There's no love like thug love

Duets featuring rappers and hip-hop songstresses have become the gold standard in musical summer flings

By Kelefa Sanneh  /  NY TIMES NEWS SERVICE

And then there's the strange case of Enough Cryin', a thug-unlove duet credited to Blige and a female rapper named Brook. Blige sings, "It's time I do something for me." The rapper evidently -- and rather clumsily -- agrees, and for good reason: Brook is Blige's hip-hop alter ego. Sometimes misery doesn't need any company.

By contrast, there's no real drama in Hips Don't Lie, which is part of what makes it such a good summer song: You get the breezy feeling that absolutely nothing's at stake. Maybe that's just as well, because it turns out Shakira isn't the first woman to share this song with Jean.

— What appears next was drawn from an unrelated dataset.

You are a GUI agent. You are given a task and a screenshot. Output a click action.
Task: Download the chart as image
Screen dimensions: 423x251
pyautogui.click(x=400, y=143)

Hips Don't Lie began its life as Dance Like Me, a duet with Claudette Ortiz from the soundtrack to the movie Dirty Dancing: Havana Nights.

Talk about a complicated courtship: The song was remade and then included as a bonus track on this spring's rerelease of Shakira's Oral Fixation Vol. 2, which was originally released last year as an English-language sequel to the Spanish-language Fijacion Oral Vol. 1.

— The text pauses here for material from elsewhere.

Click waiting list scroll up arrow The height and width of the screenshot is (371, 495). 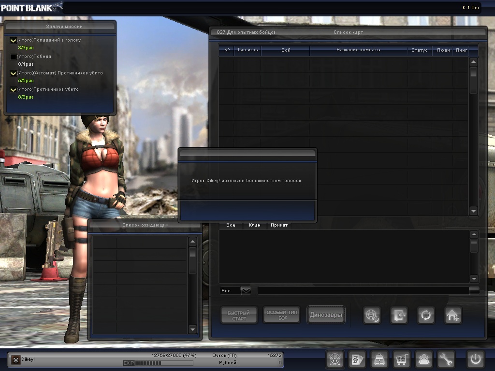point(192,242)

Jean updated his monumentally inept rhymes ("Why the CIA wanna watch us?/Colombians and Haitians/I ain't guilty, it's a musical transaction"), which sound much better when surrounded by Shakira's yodeling; she sounds monumentally ept, or something. "I'm on tonight/ You know my hips don't lie/And I am starting to feel you, boy," she sings, although the boy in question could hardly be more superfluous. "No fighting," he declares, apropos of nothing in particular; in keeping with thug-love etiquette, she murmurs, "No fighting," in response.

Best of all, the song -- which has already topped radio airplay charts -- has arrived at exactly the right time. As US politicians debate Mexican immigration, Shakira and Jean have concocted a garish, unstoppable Latin hybrid. Jean raps in Spanglish; the video emphasizes the song's ersatz Cuban roots; the beat comes straight from the Puerto Rico-based reggaeton genre.

Summer flings often don't quite make sense in retrospect, but who cares? For right now, at least, this is the sound of summer 2006.